■ JOB:
Rewrite the lines of the items from the one containing "This screenshot has width=717, height=424." through the one containing "pyautogui.click(x=43, y=28)", inclusive, with "icon" swapped for "button" and nothing else altered. Omit the pictures from your answer.

■ DATA PROVIDED:
—————

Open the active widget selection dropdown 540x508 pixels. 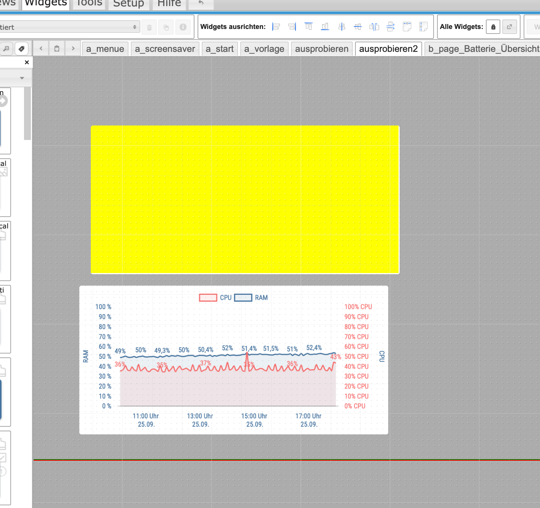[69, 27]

—————

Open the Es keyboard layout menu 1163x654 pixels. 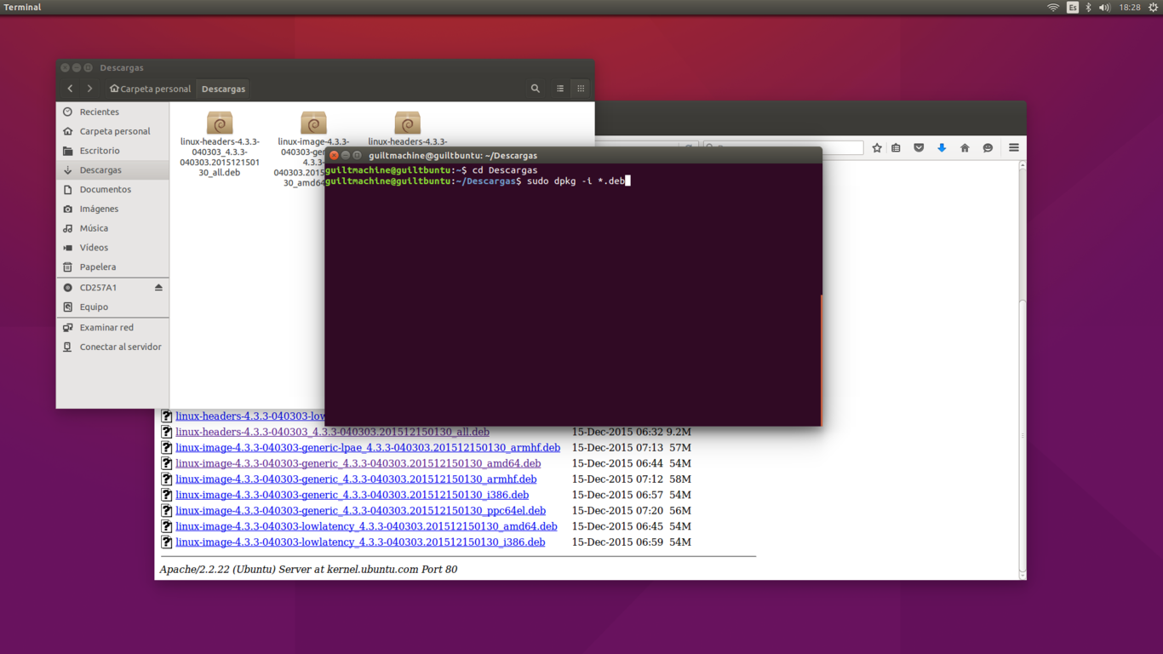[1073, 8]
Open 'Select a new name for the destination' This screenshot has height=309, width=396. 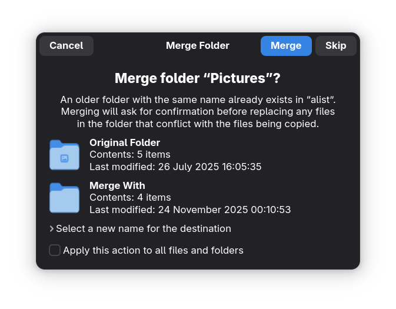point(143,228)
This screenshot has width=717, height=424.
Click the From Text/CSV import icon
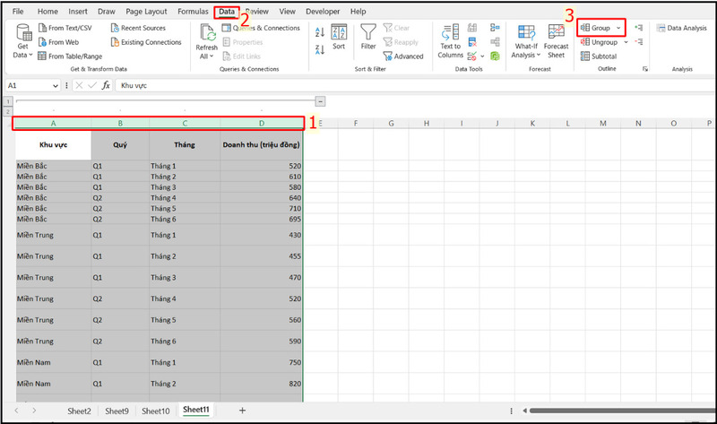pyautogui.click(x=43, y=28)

—————

■ EXERCISE OUTPUT:
This screenshot has width=717, height=424.
Click the From Text/CSV import button
pyautogui.click(x=43, y=28)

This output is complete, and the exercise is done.